> **Given passage**
_ _ _ _
Today - an Ending and a Beginning


Our minds play tricks with us -
we see something and isolate the parts we like,
and ignore the rest of the context.

When we apply this approach to scripture we easily lose meaning and purpose. 

Isaiah's picture of the desert transformed (Is. 35) is beautiful, 
But it is easy to ignore the preceding chapter which tells us when the desert will be transformed.
It is easy to forget that the transformation will be after the "day of the Lord's vengeance." (34.8)

It is easy to forget that "all her princes shall be nothing." (34.12)
     The rulers and  the leaders will be incapable of leadership.
It is easy to forget that the palaces and fortresses shall be forsaken. (34.13)
     The places of the government will be void of meaning, of resource.

It is easy to forget that all man built society is collapsed when God comes.
It is easy to refuse to look around ourselves and ask if at this present time 
this is not the state of the world in which we live?

How bad do things have to get before we realize the events around us 
are not  merely a speed bump on the highway of life?
     We hear that "All these things will soon be over and life will resume?" ...   
     Really?
          God told you that? ...Really?
               Really ... when governments, churches and individuals are bent on
               leaving God behind, or trying to "contemporise" Him?
How much more has to collapse before we realize that we are incapable,
     and only God has the answers?
_ _ _ _
> **Data excerpt**
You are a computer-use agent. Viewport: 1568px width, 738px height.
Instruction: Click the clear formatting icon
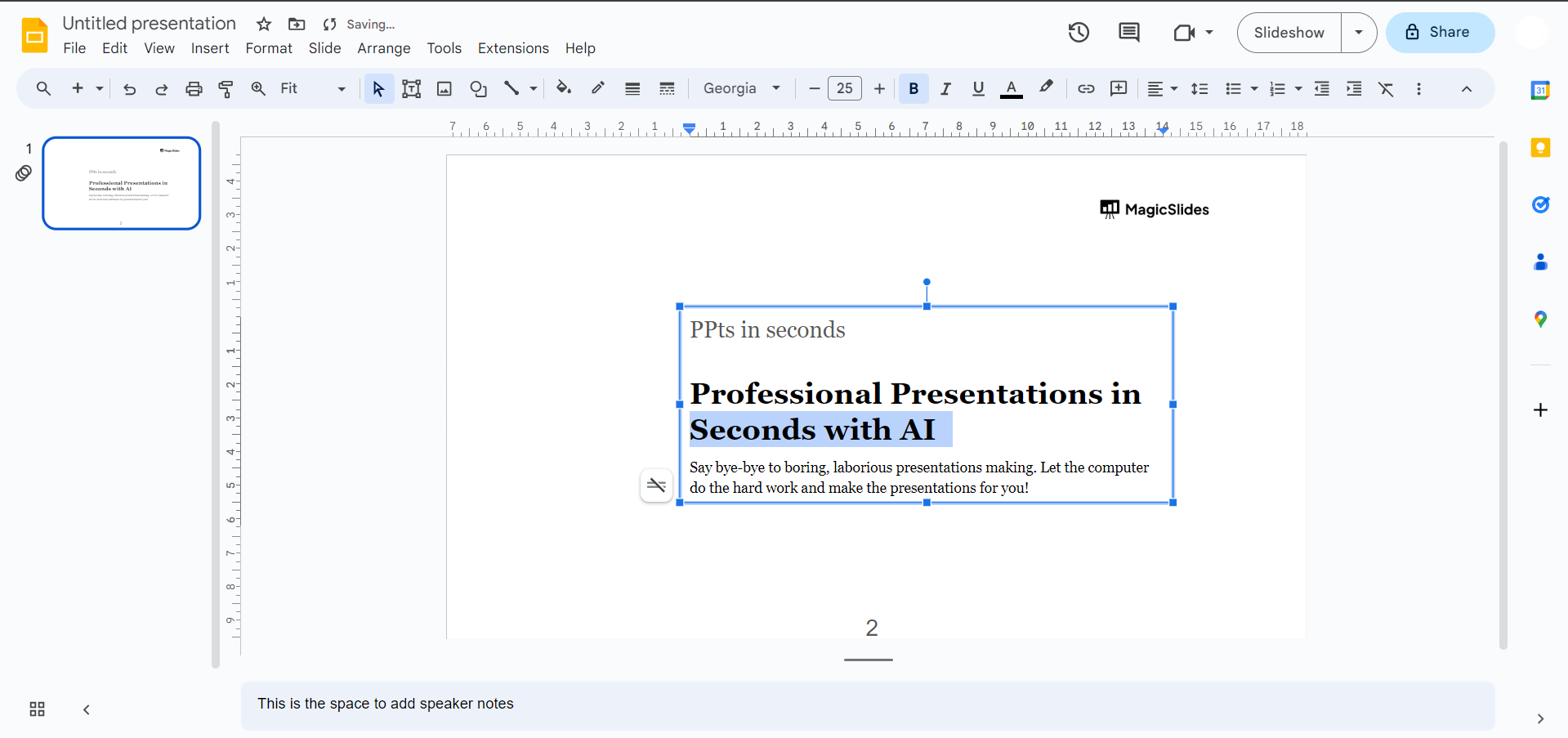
_ _ _ _
> **Task directions**
Copy out the portion of the reflection on Isaiah that begins at "Our minds play" and ends after "incapable of leadership.".

> **Correct answer**
Our minds play tricks with us -
we see something and isolate the parts we like,
and ignore the rest of the context.

When we apply this approach to scripture we easily lose meaning and purpose. 

Isaiah's picture of the desert transformed (Is. 35) is beautiful, 
But it is easy to ignore the preceding chapter which tells us when the desert will be transformed.
It is easy to forget that the transformation will be after the "day of the Lord's vengeance." (34.8)

It is easy to forget that "all her princes shall be nothing." (34.12)
     The rulers and  the leaders will be incapable of leadership.